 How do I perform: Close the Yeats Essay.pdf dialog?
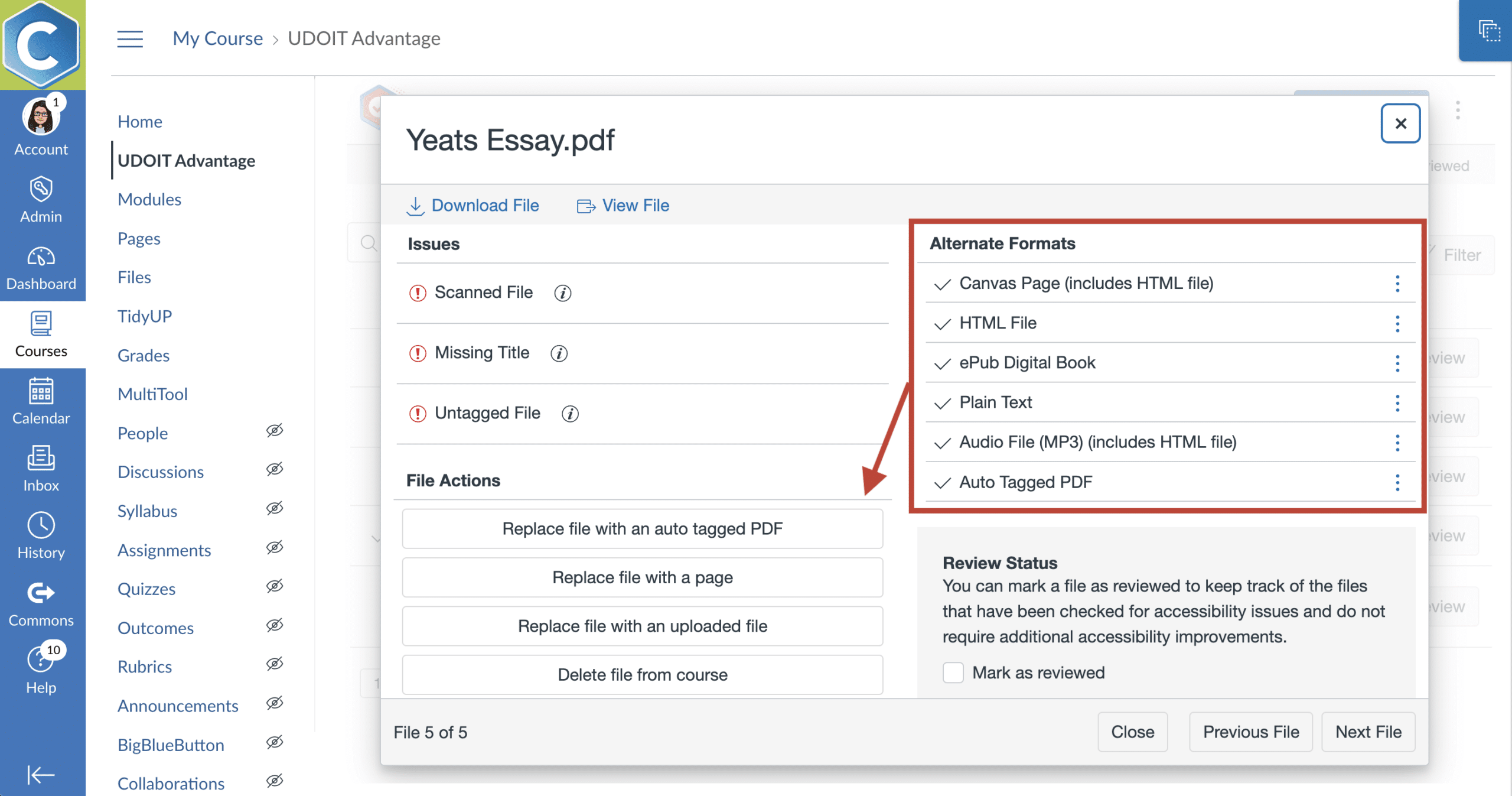click(1400, 123)
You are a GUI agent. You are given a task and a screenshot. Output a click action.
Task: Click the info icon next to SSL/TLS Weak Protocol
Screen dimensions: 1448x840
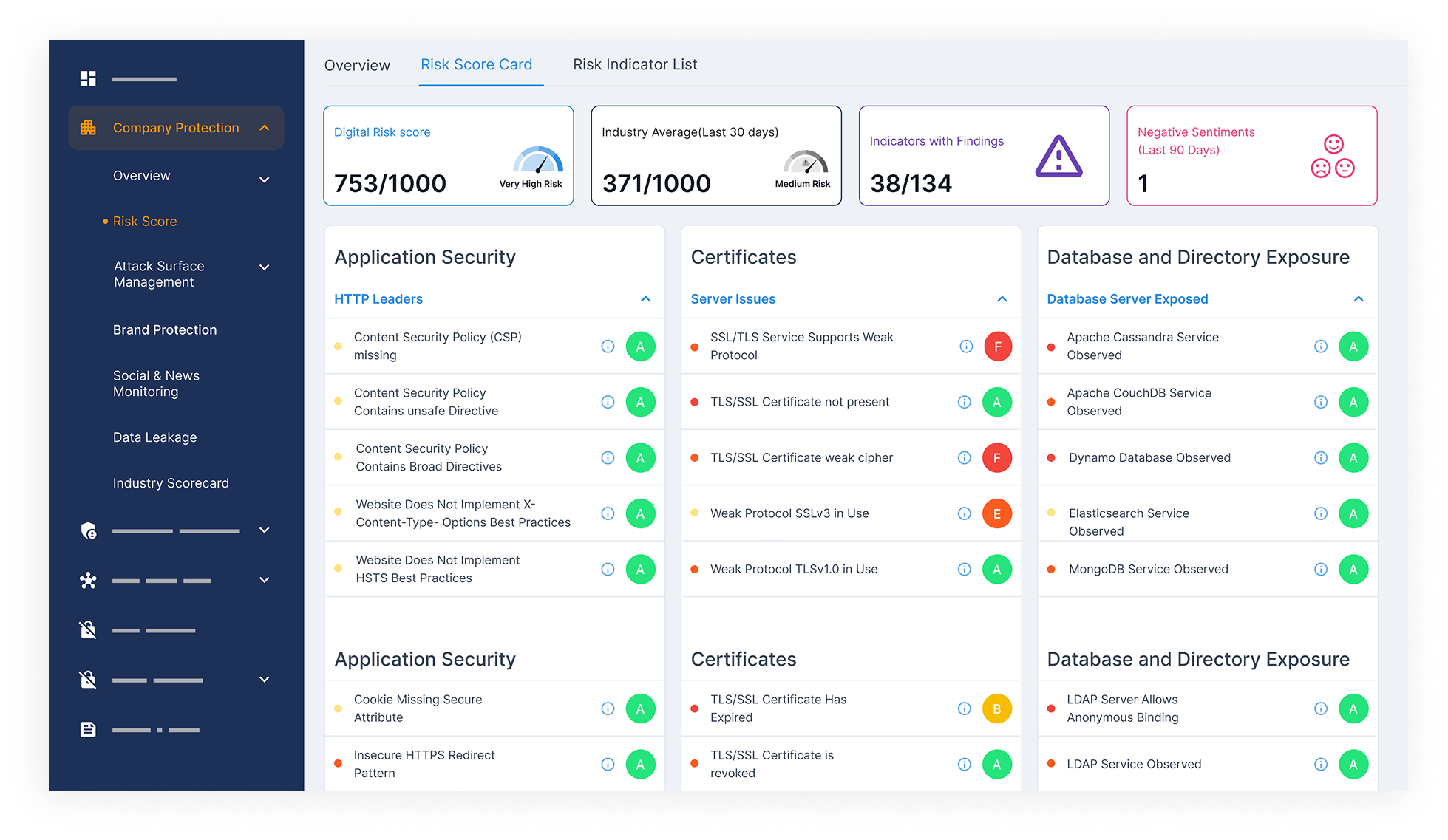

■ **PROBLEM TO SOLVE**
An exact repetition of all the records above is required, excluding the pictures.

■ **RESULT BELOW**
 How do I perform: Close the Yeats Essay.pdf dialog?
click(1400, 123)
You are a GUI agent. You are given a task and a screenshot. Output a click action.
Task: Click the info icon next to SSL/TLS Weak Protocol
Screen dimensions: 1448x840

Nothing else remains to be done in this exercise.